[Goal] Copy all of the entries below word for word, and leave the pictures out of your copy.

[Information supplied]
____________________

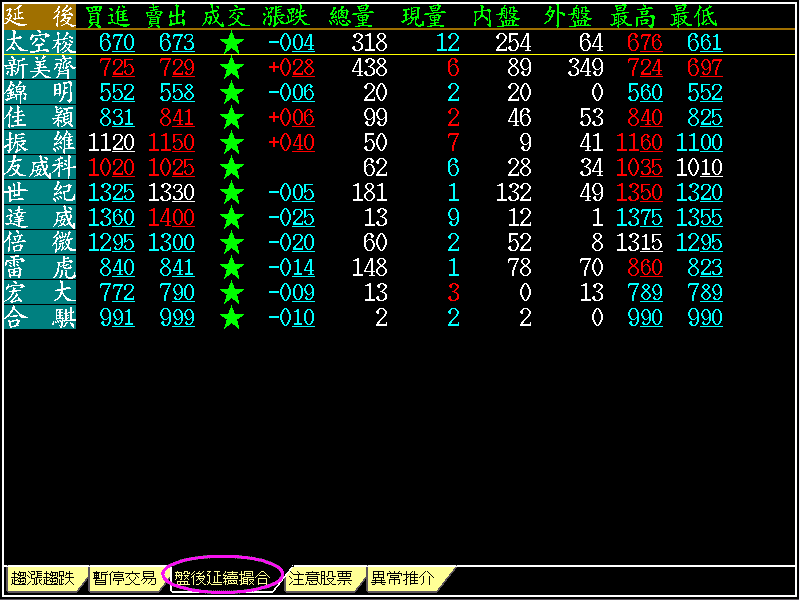Switch to the 趨漲趨跌 tab
The width and height of the screenshot is (800, 600).
43,578
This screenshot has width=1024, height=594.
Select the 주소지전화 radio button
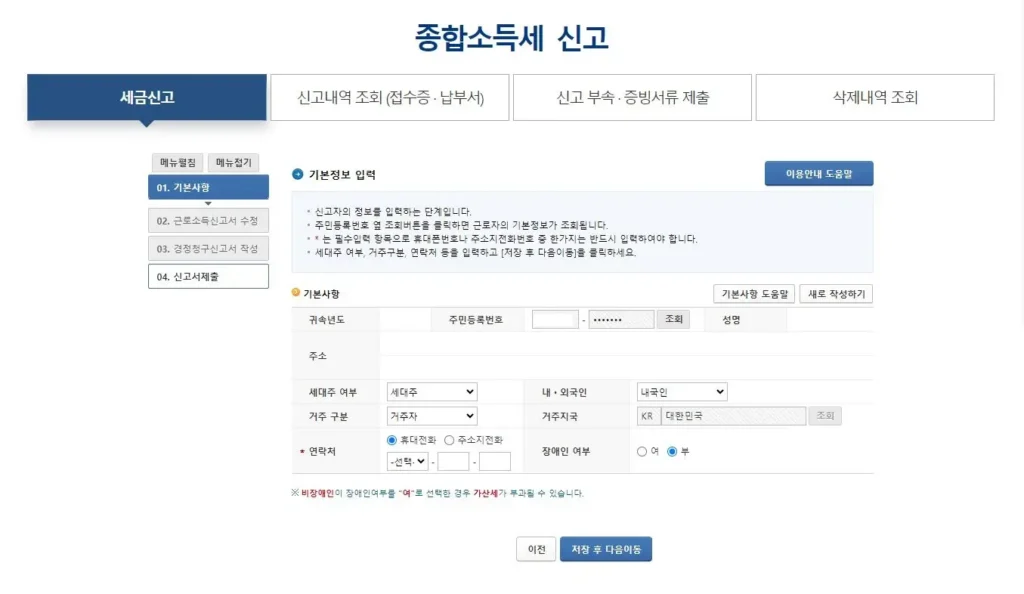[449, 440]
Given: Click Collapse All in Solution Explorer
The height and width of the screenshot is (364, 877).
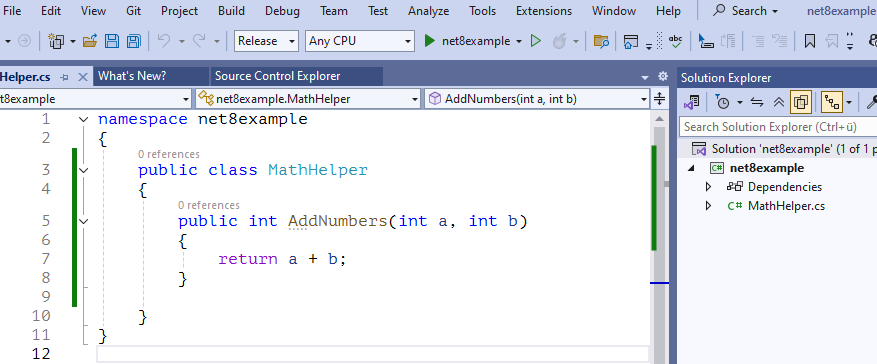Looking at the screenshot, I should pyautogui.click(x=778, y=102).
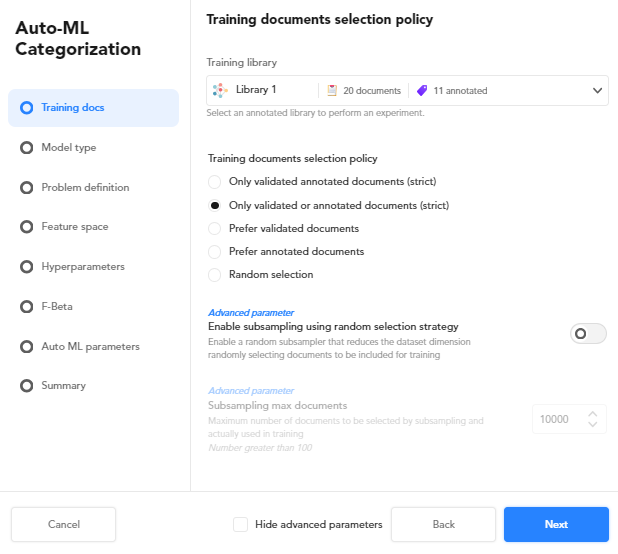Click the Cancel button
This screenshot has width=618, height=554.
[64, 524]
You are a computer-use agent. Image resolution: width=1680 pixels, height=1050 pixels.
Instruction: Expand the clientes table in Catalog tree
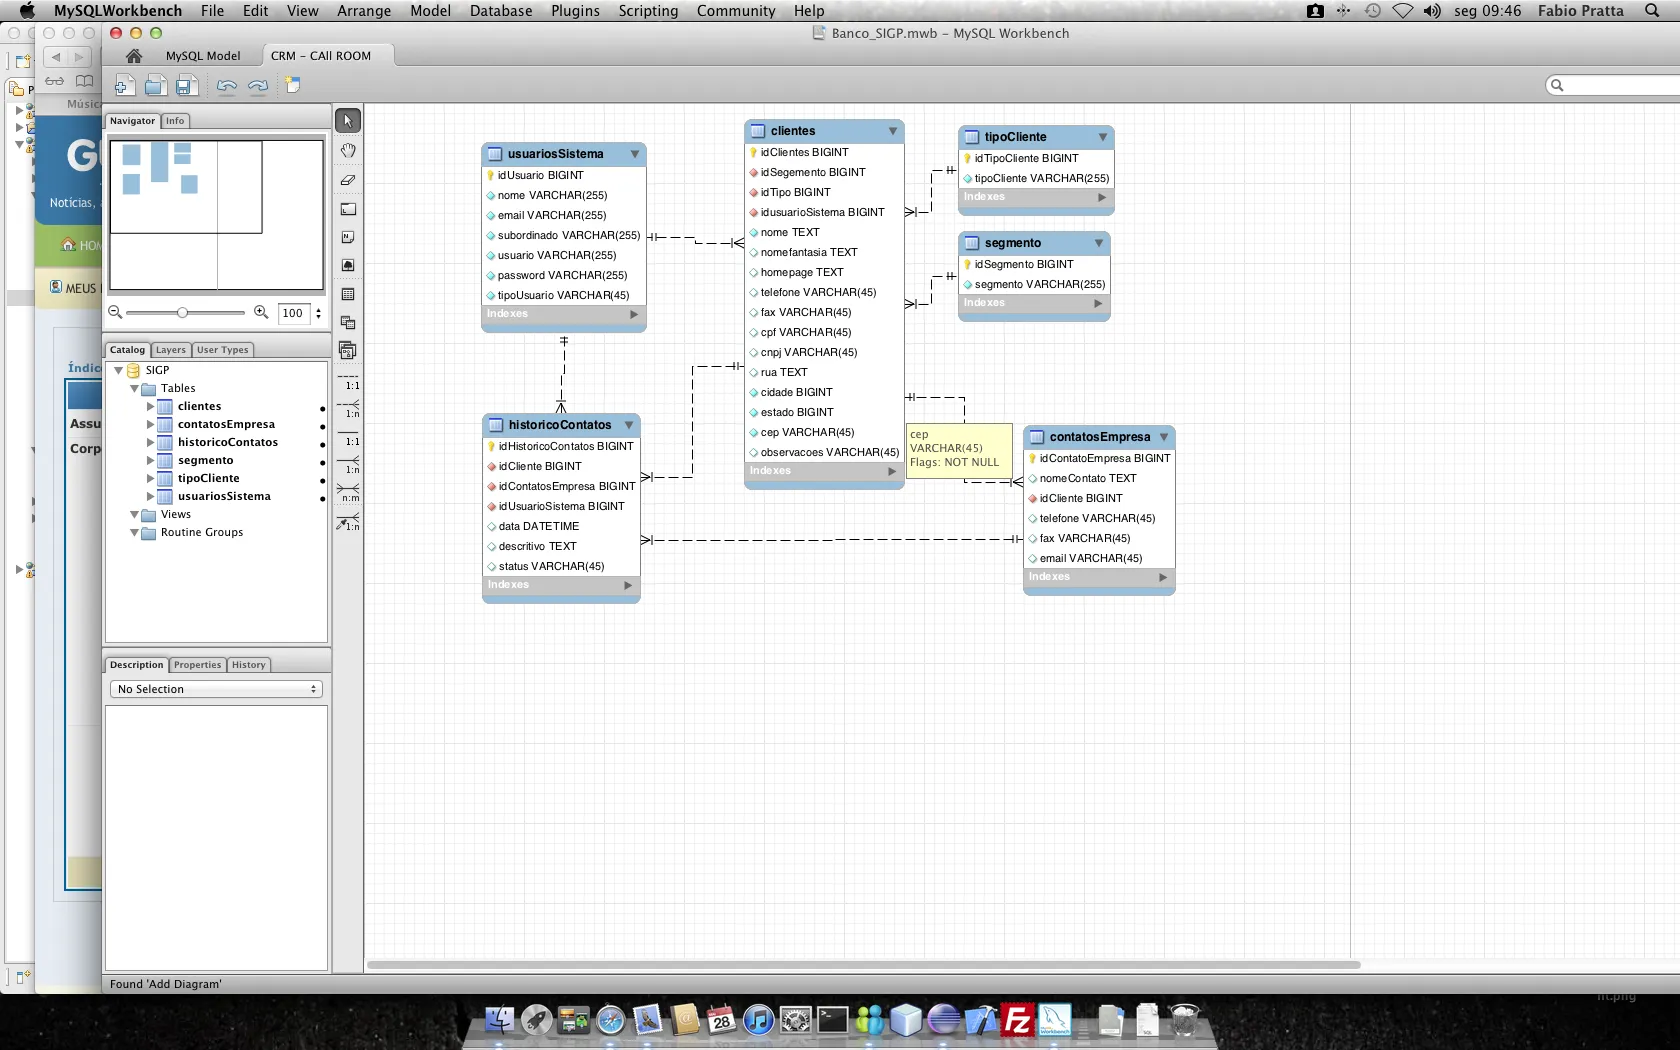click(150, 407)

____________________

[Solved problem]
Switch to the 趨漲趨跌 tab
The width and height of the screenshot is (800, 600).
43,578
This screenshot has width=1024, height=594.
Select the 주소지전화 radio button
[449, 440]
Given: Click Collapse All in Solution Explorer
The height and width of the screenshot is (364, 877).
Looking at the screenshot, I should pyautogui.click(x=778, y=102).
Click the Cancel button
This screenshot has width=618, height=554.
[64, 524]
You are a computer-use agent. Image resolution: width=1680 pixels, height=1050 pixels.
Instruction: Expand the clientes table in Catalog tree
click(150, 407)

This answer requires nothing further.